Patient Global Impression of Change (PGIC) Score at Each Visit	Up to Week 156	Symptoms of myelofibrosis were assessed using the PGIC questionnaire. Using the questionnaire, patients rated the overall sense of treatment effect on their symptoms on a scale of 1 (very much improved)- 7(very much worse). The specific wording was: Since the start of the treatment you've received in this study, your myelofibrosis symptoms are: 1) Very much improved, 2) Much improved, 3) Minimally improved, 4) No change, 5) Minimally worse, 6) Much worse, 7) Very much worse. A higher score indicates worse symptoms.
Percent Change in Spleen Volume at Week 24 Compared to Baseline	Baseline and Week 24	MRI of the upper and lower abdomen and pelvis was performed, to assess spleen volumes. CT scan was performed if participant was not a candidate for MRI, or if MRI was not readily available. MRI was performed with a body coil. Spleen volume was obtained by outlining the circumference of the organ and determining the volume using the validated technique of least squares. The MRI (or CT scan in applicable participants) was performed on the first or second day of the baseline period (ie, Day -7 or Day -6), and the site radiologist sent the scan to the central imaging laboratory that same day. The CT scans were processed by the same central laboratory used for MRIs.
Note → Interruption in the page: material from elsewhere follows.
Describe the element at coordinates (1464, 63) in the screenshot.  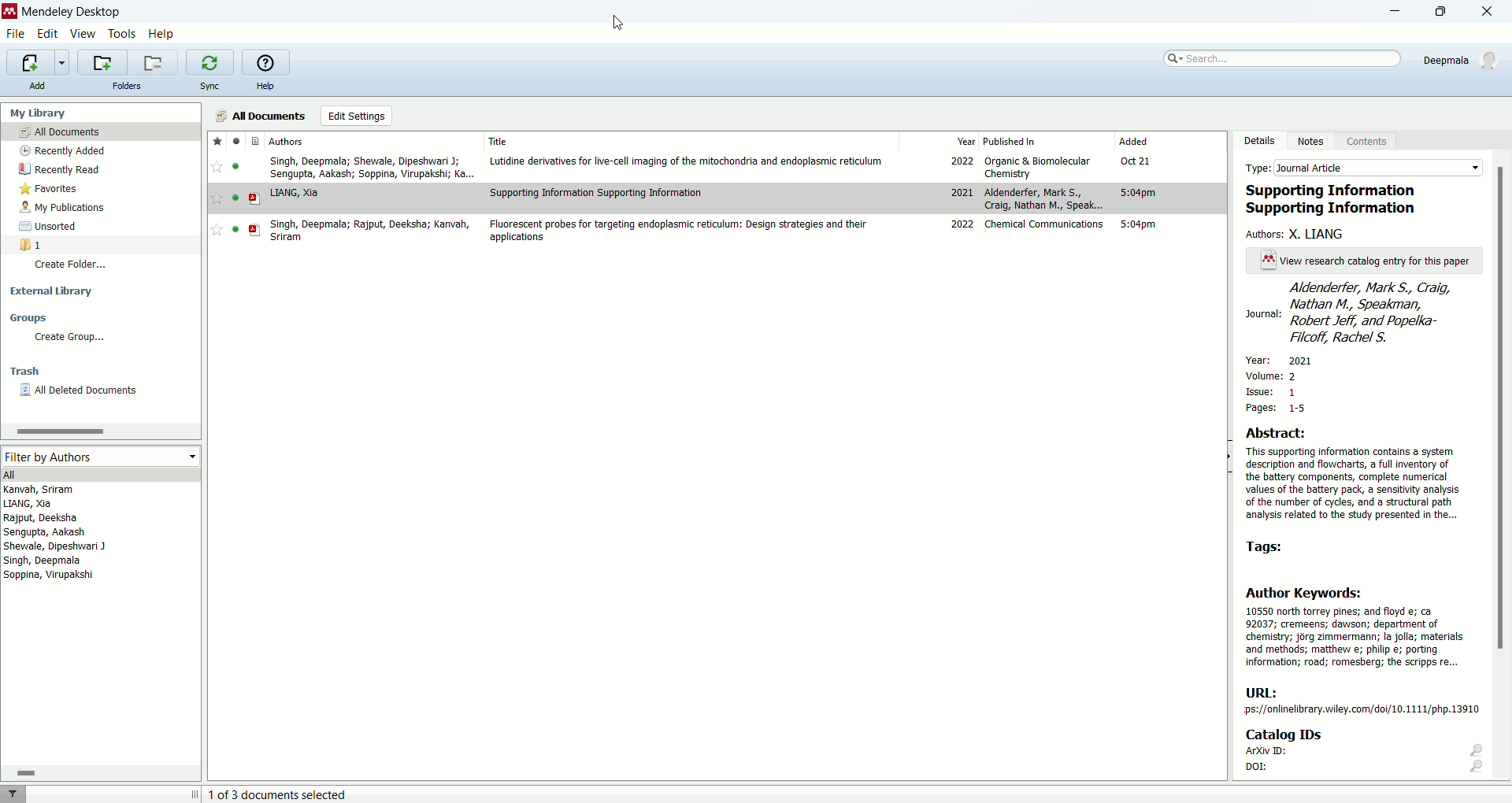
I see `deepmala` at that location.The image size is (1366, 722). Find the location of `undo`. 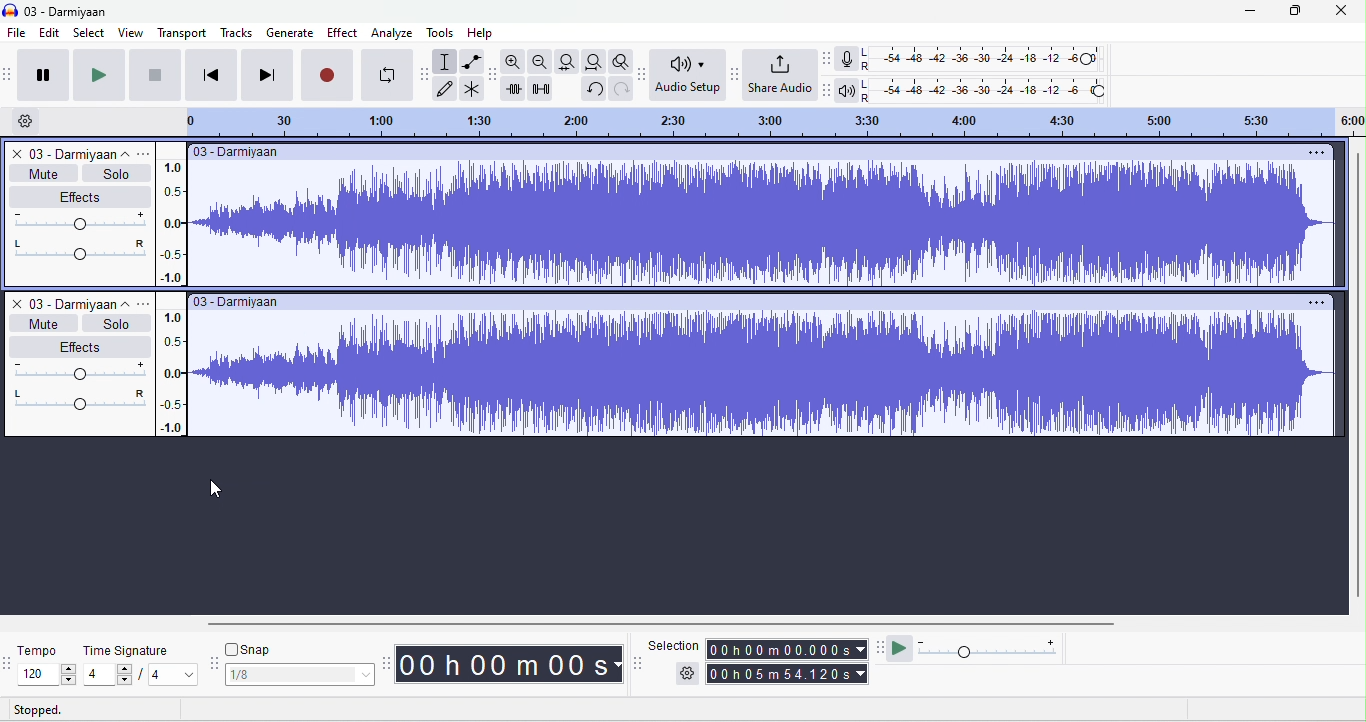

undo is located at coordinates (595, 89).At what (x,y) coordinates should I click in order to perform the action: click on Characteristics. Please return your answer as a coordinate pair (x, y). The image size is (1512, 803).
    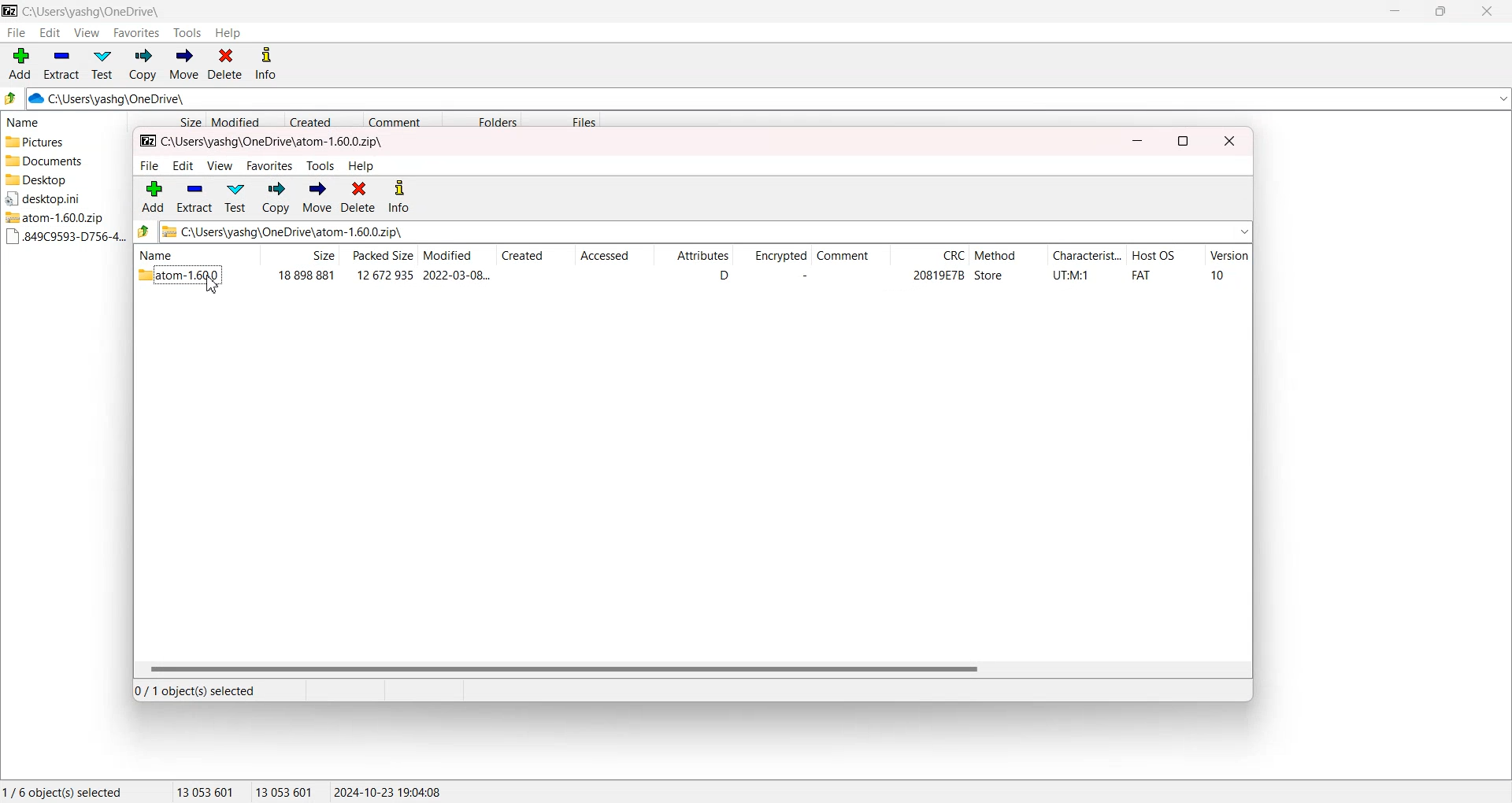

Change in Spleen Length Measured by Palpation	Up to Week 156	Measurement of spleen length below the left costal margin was measured by palpation at each study visit. Investigators were provided with a soft centimeter ruler so that palpable spleen length was measured in centimeters and not in finger breadths. The edge of the spleen was determined by palpation, and measured in centimeters, using a soft ruler, from the costal margin to the point of greatest splenic protrusion.
Percent Change From Baseline in Spleen Length Measured by Palpation	Up to Week 156	Measurement of spleen length below the left costal margin was measured by palpation at each study visit. Investigators were provided with a soft centimeter ruler so that palpable spleen length was measured in centimeters and not in finger breadths. The edge of the spleen was determined by palpation, and measured in centimeters, using a soft ruler, from the costal margin to the point of greatest splenic protrusion.